MATERIAL FOR THIS EXERCISE Block Start

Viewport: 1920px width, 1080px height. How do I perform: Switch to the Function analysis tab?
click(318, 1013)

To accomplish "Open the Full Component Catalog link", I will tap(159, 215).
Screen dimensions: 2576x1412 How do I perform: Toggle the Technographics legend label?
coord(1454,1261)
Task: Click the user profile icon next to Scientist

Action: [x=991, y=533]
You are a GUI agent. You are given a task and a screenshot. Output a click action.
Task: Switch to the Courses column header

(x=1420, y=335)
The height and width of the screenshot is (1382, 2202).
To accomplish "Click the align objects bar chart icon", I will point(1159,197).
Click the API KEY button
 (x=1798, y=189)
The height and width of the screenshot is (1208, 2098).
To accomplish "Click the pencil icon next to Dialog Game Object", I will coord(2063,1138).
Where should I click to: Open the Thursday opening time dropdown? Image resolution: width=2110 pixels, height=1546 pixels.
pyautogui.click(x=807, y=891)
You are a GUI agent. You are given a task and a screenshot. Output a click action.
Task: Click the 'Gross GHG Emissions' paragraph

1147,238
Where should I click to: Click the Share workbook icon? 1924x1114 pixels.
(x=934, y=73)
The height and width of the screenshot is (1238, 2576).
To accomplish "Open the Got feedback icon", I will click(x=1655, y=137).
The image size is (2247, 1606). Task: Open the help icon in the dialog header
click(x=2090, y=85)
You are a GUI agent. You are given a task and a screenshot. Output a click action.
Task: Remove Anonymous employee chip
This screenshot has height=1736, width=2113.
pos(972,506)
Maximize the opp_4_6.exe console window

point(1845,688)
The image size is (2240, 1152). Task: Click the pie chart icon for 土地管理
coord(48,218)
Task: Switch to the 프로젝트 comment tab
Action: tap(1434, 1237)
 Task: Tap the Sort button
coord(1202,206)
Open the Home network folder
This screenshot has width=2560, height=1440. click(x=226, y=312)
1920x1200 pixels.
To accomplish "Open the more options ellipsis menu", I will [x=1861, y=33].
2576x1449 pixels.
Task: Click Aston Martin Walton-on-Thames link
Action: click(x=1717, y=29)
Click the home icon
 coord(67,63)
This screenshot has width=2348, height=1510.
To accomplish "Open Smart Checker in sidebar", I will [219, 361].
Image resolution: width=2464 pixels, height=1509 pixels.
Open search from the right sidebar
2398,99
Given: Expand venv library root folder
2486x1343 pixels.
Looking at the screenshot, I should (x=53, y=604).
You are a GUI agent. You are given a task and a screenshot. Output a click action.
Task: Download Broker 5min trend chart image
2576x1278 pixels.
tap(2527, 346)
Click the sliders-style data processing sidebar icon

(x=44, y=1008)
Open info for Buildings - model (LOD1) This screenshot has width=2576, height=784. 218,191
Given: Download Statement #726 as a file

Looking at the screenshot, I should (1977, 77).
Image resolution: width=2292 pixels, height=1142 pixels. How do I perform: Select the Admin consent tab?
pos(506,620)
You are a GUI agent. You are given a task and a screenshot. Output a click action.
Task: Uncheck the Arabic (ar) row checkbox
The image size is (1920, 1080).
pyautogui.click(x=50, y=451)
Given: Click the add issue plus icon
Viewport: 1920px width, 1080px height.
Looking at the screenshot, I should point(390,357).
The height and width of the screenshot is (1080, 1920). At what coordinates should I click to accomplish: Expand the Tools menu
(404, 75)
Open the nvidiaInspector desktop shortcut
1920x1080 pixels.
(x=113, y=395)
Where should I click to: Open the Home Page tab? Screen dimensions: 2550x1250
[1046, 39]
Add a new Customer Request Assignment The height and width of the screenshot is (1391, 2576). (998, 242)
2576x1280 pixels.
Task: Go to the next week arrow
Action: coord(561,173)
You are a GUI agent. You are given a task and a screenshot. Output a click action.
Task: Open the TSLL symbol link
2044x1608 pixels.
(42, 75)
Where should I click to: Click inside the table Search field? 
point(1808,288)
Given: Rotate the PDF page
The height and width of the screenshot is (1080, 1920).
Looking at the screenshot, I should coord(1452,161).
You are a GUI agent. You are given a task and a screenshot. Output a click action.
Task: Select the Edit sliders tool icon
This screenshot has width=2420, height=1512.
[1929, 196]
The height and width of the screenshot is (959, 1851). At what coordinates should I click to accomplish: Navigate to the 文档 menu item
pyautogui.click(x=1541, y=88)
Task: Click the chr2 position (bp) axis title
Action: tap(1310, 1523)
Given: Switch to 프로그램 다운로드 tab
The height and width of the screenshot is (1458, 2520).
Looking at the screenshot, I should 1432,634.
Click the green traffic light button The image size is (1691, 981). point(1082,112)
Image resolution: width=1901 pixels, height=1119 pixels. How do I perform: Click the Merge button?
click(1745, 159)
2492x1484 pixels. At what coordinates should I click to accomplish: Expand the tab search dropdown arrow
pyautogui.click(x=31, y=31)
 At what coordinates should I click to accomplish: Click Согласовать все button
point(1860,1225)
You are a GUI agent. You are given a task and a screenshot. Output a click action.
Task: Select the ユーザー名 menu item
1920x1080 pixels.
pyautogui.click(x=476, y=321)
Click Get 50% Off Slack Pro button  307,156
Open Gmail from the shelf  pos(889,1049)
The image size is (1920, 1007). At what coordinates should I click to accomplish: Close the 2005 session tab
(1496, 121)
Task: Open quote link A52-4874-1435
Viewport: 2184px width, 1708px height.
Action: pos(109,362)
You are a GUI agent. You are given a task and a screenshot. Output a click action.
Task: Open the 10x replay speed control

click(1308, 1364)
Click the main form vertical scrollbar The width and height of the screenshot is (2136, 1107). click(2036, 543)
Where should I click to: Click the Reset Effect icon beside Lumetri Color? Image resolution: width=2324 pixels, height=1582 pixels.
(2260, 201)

MATERIAL FOR THIS EXERCISE Block End

All that is wanted is a faithful reproduction of the line above with "The image size is (1920, 1007).", the line with "Click the main", and every line in between.

The image size is (1920, 1007). At what coordinates should I click to accomplish: Close the 2005 session tab
(1496, 121)
Task: Open quote link A52-4874-1435
Viewport: 2184px width, 1708px height.
Action: pos(109,362)
You are a GUI agent. You are given a task and a screenshot. Output a click action.
Task: Open the 10x replay speed control

click(1308, 1364)
Click the main form vertical scrollbar The width and height of the screenshot is (2136, 1107). click(2036, 543)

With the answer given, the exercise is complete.